### Work to do
Rescale the records starting at the line that contains "Click the Denver" and ending at the line that contains "[x=337, y=191]", and return only those lines. Write every line again, requests included, but multiply each answer coordinate by 0.25 and round it to a whole number, with halves rounded up.

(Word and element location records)
+++++

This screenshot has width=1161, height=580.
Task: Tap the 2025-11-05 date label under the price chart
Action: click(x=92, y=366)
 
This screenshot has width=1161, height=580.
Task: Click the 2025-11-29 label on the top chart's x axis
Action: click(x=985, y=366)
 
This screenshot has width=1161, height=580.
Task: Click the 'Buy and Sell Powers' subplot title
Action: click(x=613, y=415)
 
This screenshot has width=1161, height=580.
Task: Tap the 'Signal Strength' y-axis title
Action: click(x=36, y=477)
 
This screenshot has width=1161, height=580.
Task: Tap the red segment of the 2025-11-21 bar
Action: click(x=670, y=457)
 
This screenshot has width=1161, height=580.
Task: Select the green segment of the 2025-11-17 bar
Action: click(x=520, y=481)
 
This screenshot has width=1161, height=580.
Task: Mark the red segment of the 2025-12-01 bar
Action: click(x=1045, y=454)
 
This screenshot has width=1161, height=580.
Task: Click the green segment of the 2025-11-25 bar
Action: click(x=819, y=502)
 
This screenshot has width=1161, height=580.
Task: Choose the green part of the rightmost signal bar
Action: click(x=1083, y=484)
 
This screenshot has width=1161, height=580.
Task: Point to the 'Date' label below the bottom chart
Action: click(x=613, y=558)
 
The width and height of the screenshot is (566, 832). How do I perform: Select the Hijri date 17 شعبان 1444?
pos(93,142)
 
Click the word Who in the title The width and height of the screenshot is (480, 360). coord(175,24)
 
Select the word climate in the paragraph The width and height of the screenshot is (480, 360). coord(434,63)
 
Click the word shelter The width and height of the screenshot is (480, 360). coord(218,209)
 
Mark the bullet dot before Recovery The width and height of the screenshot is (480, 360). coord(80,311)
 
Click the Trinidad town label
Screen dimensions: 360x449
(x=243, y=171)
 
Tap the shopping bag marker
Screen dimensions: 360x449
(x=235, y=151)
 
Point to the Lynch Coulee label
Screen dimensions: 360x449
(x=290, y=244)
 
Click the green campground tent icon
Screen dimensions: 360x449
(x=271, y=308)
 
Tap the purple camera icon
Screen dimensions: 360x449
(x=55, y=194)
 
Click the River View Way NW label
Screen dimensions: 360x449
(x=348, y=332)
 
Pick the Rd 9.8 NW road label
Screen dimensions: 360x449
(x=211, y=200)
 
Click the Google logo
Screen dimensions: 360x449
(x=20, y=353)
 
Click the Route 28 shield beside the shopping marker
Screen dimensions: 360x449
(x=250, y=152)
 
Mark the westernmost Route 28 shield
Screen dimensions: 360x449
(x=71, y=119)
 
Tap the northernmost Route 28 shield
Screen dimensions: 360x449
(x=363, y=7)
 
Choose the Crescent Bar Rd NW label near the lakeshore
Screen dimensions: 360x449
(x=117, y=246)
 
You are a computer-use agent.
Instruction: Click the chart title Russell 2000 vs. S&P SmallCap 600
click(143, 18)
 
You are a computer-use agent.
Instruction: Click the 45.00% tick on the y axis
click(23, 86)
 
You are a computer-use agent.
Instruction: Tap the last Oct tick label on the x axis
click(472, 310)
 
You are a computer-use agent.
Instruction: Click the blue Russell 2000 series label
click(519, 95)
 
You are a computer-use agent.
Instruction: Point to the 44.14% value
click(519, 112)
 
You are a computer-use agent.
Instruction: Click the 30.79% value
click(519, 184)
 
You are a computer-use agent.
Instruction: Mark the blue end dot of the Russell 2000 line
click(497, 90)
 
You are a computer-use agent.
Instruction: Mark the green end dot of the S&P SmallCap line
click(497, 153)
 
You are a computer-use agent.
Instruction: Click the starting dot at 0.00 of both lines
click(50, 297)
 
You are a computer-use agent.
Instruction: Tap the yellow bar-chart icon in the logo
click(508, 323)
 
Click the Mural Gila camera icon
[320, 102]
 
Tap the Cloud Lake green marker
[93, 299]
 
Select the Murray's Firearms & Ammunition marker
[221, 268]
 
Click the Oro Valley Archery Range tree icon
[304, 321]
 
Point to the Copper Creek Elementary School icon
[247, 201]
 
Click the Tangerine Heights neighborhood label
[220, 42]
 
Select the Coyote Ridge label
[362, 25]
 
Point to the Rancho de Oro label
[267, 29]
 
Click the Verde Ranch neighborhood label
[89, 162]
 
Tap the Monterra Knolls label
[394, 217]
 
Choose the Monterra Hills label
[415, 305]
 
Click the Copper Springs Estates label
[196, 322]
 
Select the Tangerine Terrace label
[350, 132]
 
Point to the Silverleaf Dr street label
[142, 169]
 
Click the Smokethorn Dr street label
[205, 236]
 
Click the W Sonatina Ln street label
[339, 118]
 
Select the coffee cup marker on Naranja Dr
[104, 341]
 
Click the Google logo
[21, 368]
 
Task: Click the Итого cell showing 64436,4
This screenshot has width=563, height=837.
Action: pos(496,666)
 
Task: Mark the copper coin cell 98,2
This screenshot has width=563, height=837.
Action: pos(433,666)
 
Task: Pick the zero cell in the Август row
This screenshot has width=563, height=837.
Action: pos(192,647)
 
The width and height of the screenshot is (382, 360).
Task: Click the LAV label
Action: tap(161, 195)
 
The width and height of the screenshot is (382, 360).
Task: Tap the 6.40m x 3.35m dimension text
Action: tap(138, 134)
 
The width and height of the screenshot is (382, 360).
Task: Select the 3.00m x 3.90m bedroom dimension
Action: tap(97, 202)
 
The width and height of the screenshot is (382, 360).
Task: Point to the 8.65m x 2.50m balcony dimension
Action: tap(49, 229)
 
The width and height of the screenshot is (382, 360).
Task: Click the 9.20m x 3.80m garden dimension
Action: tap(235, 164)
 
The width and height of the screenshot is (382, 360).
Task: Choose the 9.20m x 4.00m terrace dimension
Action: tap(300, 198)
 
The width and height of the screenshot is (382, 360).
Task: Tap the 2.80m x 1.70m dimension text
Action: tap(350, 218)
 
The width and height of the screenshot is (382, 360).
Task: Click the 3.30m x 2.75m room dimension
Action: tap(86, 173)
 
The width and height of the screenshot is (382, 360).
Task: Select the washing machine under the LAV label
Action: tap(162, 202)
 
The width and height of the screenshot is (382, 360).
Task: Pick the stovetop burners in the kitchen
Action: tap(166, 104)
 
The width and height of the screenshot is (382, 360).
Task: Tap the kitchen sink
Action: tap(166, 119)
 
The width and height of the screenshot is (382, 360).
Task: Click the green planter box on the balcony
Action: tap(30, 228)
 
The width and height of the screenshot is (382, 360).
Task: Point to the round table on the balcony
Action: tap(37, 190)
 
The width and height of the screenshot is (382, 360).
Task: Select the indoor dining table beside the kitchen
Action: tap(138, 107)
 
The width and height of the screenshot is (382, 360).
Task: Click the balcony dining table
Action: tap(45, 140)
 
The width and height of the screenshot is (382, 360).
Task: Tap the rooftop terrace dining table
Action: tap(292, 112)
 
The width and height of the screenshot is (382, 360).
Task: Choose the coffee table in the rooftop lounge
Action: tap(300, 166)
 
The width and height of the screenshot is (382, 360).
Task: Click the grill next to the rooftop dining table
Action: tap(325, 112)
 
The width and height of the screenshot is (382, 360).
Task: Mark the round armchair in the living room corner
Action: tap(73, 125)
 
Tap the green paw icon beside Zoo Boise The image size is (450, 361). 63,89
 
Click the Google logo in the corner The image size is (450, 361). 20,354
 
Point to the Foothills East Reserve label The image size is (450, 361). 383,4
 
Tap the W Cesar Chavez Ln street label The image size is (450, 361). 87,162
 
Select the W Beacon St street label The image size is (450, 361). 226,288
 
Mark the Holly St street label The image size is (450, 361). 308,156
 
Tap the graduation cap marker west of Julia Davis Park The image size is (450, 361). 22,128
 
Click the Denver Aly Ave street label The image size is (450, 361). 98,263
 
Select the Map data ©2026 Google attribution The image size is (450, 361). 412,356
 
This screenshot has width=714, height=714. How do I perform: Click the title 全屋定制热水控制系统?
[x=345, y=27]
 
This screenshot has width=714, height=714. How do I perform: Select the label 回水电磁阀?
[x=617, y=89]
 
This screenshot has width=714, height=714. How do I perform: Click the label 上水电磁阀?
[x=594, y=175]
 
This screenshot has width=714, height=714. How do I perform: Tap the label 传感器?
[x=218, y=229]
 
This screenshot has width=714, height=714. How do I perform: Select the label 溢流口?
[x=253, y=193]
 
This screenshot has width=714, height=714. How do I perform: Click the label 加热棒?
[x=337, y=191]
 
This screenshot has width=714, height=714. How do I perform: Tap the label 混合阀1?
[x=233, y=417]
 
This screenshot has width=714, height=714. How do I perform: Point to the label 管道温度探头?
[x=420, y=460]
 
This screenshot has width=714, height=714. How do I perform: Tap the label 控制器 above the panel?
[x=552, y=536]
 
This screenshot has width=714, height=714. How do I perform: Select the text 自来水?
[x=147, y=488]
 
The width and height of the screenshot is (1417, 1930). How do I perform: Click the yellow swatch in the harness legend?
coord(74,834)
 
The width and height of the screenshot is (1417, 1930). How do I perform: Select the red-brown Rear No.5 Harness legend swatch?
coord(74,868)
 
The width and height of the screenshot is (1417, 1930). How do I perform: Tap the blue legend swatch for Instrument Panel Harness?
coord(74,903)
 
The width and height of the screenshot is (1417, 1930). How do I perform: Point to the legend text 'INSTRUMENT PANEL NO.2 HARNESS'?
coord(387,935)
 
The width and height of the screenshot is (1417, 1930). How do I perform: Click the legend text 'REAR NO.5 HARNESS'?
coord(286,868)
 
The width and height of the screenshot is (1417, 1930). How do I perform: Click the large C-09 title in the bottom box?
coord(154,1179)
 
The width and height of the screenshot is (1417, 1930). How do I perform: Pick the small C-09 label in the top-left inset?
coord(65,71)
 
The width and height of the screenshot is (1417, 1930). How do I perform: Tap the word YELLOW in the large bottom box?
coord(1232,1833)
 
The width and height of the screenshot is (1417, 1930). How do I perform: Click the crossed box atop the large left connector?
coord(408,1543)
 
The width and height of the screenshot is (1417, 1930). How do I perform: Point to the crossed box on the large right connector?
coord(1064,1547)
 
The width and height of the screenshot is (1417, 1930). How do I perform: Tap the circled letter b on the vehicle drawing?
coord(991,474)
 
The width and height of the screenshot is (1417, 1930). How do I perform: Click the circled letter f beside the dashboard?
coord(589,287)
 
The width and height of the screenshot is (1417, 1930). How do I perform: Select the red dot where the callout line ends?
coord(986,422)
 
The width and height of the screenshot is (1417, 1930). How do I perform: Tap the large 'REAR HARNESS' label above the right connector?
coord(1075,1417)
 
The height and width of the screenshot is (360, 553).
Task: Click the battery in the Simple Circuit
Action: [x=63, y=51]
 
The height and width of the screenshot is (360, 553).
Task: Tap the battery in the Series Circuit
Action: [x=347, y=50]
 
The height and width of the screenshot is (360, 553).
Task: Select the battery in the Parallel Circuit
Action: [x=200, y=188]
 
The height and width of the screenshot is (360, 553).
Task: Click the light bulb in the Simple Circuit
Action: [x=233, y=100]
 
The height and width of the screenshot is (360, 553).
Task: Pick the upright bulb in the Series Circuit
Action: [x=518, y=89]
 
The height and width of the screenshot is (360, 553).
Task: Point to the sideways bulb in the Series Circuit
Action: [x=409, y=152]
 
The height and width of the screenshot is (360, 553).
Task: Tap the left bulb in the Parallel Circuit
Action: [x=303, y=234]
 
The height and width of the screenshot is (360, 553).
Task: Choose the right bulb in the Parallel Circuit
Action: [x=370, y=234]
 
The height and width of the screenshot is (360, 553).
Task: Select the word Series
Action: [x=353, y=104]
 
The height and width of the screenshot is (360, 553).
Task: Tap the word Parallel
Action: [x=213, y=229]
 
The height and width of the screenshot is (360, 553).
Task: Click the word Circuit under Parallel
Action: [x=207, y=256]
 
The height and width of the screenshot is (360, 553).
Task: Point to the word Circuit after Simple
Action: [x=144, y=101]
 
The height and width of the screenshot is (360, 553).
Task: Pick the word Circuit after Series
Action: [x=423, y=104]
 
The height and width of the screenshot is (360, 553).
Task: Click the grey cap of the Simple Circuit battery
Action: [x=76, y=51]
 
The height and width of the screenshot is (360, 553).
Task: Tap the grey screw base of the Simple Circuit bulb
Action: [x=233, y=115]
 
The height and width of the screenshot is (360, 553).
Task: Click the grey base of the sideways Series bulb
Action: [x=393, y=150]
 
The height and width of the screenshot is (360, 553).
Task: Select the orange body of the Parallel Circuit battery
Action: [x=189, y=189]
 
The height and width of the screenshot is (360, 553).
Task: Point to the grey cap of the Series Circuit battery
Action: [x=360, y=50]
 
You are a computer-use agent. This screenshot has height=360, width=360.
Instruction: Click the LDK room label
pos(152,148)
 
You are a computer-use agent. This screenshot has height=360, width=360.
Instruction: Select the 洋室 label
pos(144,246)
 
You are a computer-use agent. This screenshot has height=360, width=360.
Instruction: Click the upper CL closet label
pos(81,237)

+++++

### Expected answer
Click the Denver Aly Ave street label The image size is (450, 361). 25,66
 
Select the Map data ©2026 Google attribution The image size is (450, 361). 103,89
 
This screenshot has width=714, height=714. How do I perform: Click the title 全屋定制热水控制系统?
[x=86, y=7]
 
This screenshot has width=714, height=714. How do I perform: Select the label 回水电磁阀?
[x=154, y=22]
 
This screenshot has width=714, height=714. How do I perform: Click the label 上水电磁阀?
[x=149, y=44]
 
This screenshot has width=714, height=714. How do I perform: Tap the label 传感器?
[x=55, y=57]
 
This screenshot has width=714, height=714. How do I perform: Select the label 溢流口?
[x=63, y=48]
 
This screenshot has width=714, height=714. How do I perform: Click the label 加热棒?
[x=84, y=48]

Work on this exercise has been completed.